Enhancement of the Environmental Stability of Perovskite Thin Films via PMMA and AZ5214-Photoresist Coatings

Abstract: We introduce a pioneering strategy to enhance the environmental stability of perovskite thin films, a critical step forward in advancing their application in optoelectronics. Through the innovative application of matrix encapsulation techniques, we focus on the stabilization of methylammonium lead iodide (MAPbI3) and methylammonium lead bromide (MAPbBr3) films. These films are meticulously prepared via a two-step solution deposition method under controlled ambient conditions. Our approach involves the application of poly(methyl methacrylate) (PMMA) and AZ5214 photoresist layers through spin-coating, aimed at singularly encapsulating the perovskite films.

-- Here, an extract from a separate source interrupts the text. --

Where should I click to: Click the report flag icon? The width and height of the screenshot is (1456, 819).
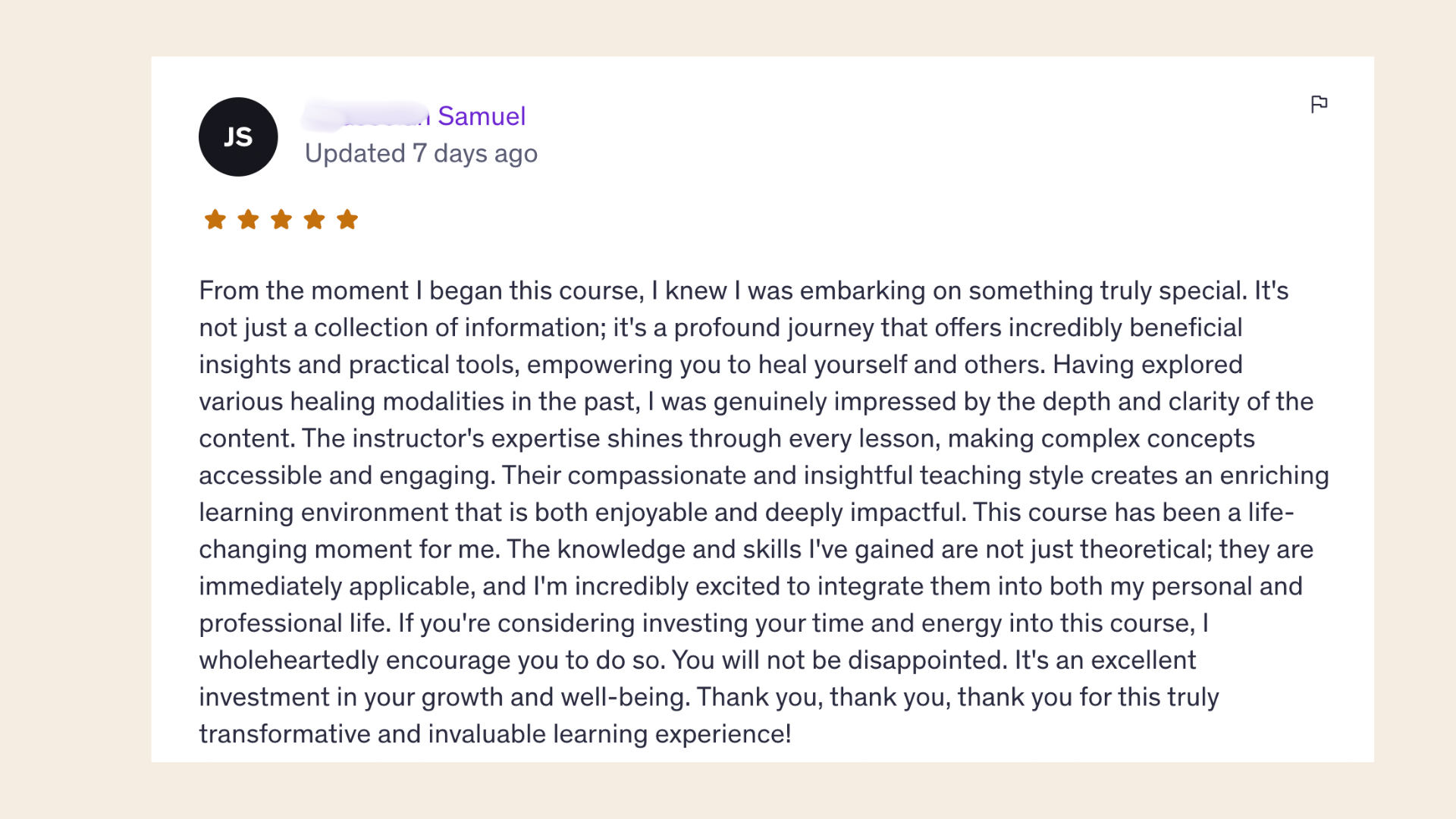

This encapsulation acts as a robust hydrophobic barrier, significantly mitigating moisture ingress and simultaneously addressing the challenge of pinhole presence within the perovskite structure. Through a series of detailed characterizations-spanning scanning electron microscopy (SEM), X-ray diffraction (XRD), and photoluminescence (PL) spectroscopy-we demonstrate that, despite the thicker nature of the AZ5214 photoresist compared to the PMMA layer, it exhibits markedly enhanced stability. Notably, the integrity and optical properties of the perovskite films are preserved for extended periods of up to 960 hours under environmental exposure. This breakthrough highlights the superior performance of AZ5214 photoresist over PMMA in prolonging the operational life of perovskite thin films, thereby offering a promising avenue for their deployment in a wide range of optoelectronic devices.